What is masa harina and why does it work for thickening?
Masa harina is a flour made from dried corn kernels that have been cooked and soaked in an alkaline solution, most often water with slaked lime (also called calcium hydroxide). The cooking and soaking is called the nixtamalization process, which has been a traditional practice in Mexico and Central America for centuries. There's evidence of people making masa dough as far back as 1500 to 1200 B.C. Nixtamalization makes the kernels easier to work with and mill, but it also has nutritional and taste value and actually changes the corn's chemical composition. The process increases the calcium content, dietary fiber, and iron.
To unlock the chili-thickening properties, you'll mix the flour with a little water to create a paste (this prevents the flour from forming clumps, which it would do if you sprinkled it directly into the chili). Adding the paste toward the end of the cooking process will alter the chili's consistency, thickening the liquids through starch gelatinization. The starch in flours is able to absorb water, with the starch granules swelling to create a viscous chili.
Masa harina's thickening powers will extend to any liquid dish, but it's the sweet corn flavor that makes it so ideal for chili. The taste pairs perfectly with chili's heat and spice, cutting through the rich, bright tomato sauce and savory meats and beans with something more earthy and almost buttery.
Keep the flour on hand
Once you've stocked up on masa harina for chili purposes (not to mention thickening any soups or stews that could do with a flavor boost), you're going to want to keep it on hand for your other culinary needs. Typically, masa dough's primary function is tortillas, tamales, empanadas, and pupusas, so this might be the time to dispense with storebought and start making your own homemade tortillas for delicious flavor and unbeatable freshness. Once you've mastered tortillas, masa harina also has great texture and taste when you're frying fish, chicken, vegetables, or anything else that could use a slightly crunchy, sweet corn-flavored breading.

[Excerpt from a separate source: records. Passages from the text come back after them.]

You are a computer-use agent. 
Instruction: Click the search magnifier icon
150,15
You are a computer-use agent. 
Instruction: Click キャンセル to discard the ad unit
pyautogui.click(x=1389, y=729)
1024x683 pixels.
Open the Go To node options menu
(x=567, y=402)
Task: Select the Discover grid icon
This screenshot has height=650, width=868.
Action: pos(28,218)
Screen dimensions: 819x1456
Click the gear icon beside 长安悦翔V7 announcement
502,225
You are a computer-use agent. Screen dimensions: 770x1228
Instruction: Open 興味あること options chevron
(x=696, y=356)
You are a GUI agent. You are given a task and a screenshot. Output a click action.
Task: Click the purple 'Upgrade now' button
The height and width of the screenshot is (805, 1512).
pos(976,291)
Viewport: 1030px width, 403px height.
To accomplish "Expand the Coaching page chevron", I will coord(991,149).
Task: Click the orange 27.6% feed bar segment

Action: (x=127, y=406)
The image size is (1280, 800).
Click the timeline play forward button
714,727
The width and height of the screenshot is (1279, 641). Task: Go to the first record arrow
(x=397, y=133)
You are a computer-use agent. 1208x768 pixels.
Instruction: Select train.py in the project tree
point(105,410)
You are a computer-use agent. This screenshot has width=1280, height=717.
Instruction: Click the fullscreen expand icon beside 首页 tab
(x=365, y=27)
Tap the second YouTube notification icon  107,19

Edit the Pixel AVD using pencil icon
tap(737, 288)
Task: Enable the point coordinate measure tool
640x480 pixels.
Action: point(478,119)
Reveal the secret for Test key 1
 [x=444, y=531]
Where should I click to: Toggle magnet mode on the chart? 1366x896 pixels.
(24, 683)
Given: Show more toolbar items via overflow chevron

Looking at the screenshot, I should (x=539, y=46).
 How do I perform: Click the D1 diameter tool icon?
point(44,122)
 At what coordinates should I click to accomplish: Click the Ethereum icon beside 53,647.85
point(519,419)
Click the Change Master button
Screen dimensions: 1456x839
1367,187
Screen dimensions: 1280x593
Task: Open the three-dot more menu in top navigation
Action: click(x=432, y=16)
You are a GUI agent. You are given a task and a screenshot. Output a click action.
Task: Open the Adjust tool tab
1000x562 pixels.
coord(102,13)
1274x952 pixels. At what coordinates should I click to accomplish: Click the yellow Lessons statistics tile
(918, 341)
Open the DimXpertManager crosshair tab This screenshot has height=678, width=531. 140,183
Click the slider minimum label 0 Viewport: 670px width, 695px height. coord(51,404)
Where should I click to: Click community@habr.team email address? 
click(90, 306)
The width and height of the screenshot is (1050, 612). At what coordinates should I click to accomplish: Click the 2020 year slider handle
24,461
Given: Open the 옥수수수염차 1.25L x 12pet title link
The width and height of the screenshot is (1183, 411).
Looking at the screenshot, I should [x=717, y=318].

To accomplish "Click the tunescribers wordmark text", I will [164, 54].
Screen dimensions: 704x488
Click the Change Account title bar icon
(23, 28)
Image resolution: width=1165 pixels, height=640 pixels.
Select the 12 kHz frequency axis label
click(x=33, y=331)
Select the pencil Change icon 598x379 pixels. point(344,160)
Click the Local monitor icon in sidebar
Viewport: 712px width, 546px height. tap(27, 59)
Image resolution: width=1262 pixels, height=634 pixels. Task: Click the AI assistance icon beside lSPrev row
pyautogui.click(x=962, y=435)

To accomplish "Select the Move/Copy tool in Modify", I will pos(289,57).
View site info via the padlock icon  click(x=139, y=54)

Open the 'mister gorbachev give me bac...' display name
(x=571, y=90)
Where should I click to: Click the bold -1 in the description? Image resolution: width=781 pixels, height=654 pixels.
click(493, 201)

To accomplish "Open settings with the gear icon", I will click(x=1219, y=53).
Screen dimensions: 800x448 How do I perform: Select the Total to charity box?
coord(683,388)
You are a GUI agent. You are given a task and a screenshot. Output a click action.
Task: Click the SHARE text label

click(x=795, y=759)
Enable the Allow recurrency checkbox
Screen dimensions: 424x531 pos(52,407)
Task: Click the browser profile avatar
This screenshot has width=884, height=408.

You can swap your usual cornmeal for masa harina to get extra crispy cornbread crust — the fine grain and the intensified flavor from the nixtamalization process might just have you never going back to a cornmeal base. Since it's got such a distinctive flavor, baking with masa harina when you'd usually use a more neutral flour can pay off in delicious dividends, so it's worth trying it in cakes or cookies that have complementary flavor profiles or a bold taste that won't be overwhelmed by the nutty, buttery ingredient.